Weasels are real, while thoughts are not. That much is clear. After all, what are thoughts? Thoughts themselves do not actually do anything, and they really are not necessary for one to be. Maybe a weasel cannot entertain a complex thought or make a willful choice on how to occupy his time, but does that make him of any less worth than me? Perhaps he is actually better off than I because he is obliged to live by necessity. In Annie Dillard’s “Living Like Weasels,” she seems to suggest that the way in which weasels are driven by necessity to live in the present, and not by thought or choice, is something to be revered. And, the only way for us to surpass our own restrictive minds so that we might make at least a fleeting connection to this kind of state of being is in moments of total surprise, when we do not have time to think.

In order to discover this sort of nick-of-time living, which Dillard comes to revere, she retreats to a small patch of nature which is, ironically, intimately surrounded and touched by human existence — highway signs and beer cans and motorcycle tracks. Yet, this is the sight where Dillard is able to make a very real connection with nature that is beyond society and even beyond her own humanness. The moment when she turns and finds herself staring directly into the eyes of a little weasel, she ceases to think, and, for that instant, she is just living. When she makes the conscious choice to go into nature initially, she is in control and is above nature in a way. However, nature has a certain resilience, and even as she is passively touching nature through her interactions, nature is pushing back on her. This head-butting between humanity and nature, in which human thought and choice push against the subconscious and necessity of nature, is epitomized in this text by the emergence of the weasel in this brief moment of surprise.

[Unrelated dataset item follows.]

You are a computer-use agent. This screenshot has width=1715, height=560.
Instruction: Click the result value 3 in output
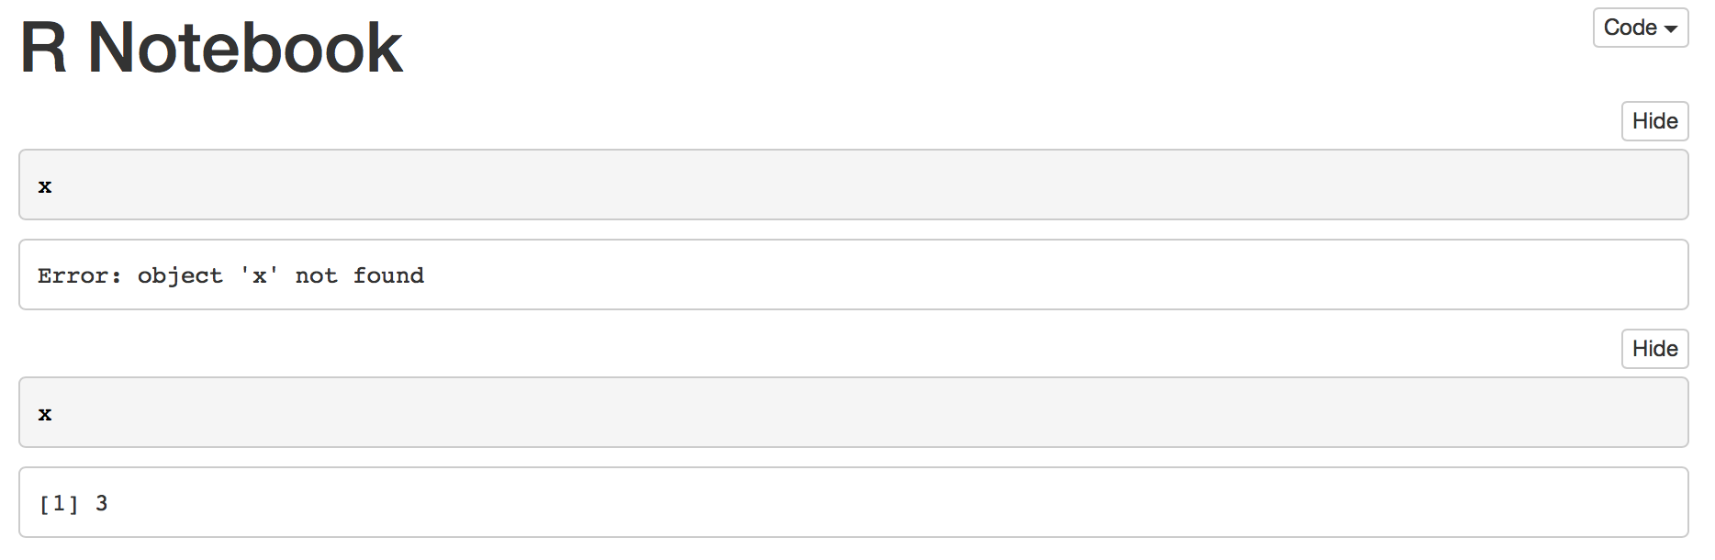(103, 503)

“I startled a weasel who startled me, and we exchanged a long glance” (107), Dillard recalls. This element of surprise — of being “startled” — is what creates at least a momentary link between Dillard and the weasel because without the privilege of time, the ability to think and choose does not exist. In this precise moment she loses control over her own mental state of being and is elevated to a nowness beyond thought. Both she and the weasel are “stunned into stillness” (Dillard 108/109). They do not decide to stop and stare at one another for a bit, nor could either have thought this moment of connection into existence, but rather they are stunned into this intimate connection. This idea of surprise, Dillard seems to suggest, is one element that keeps nature perpetually on its toes and living in the present moment. Nature is fast-paced and bold and can surprise us and even startle itself. Nature is in a constant state of the present, ultimately stemming from a drive based purely on necessity, one in which all that matters is thriving and just being.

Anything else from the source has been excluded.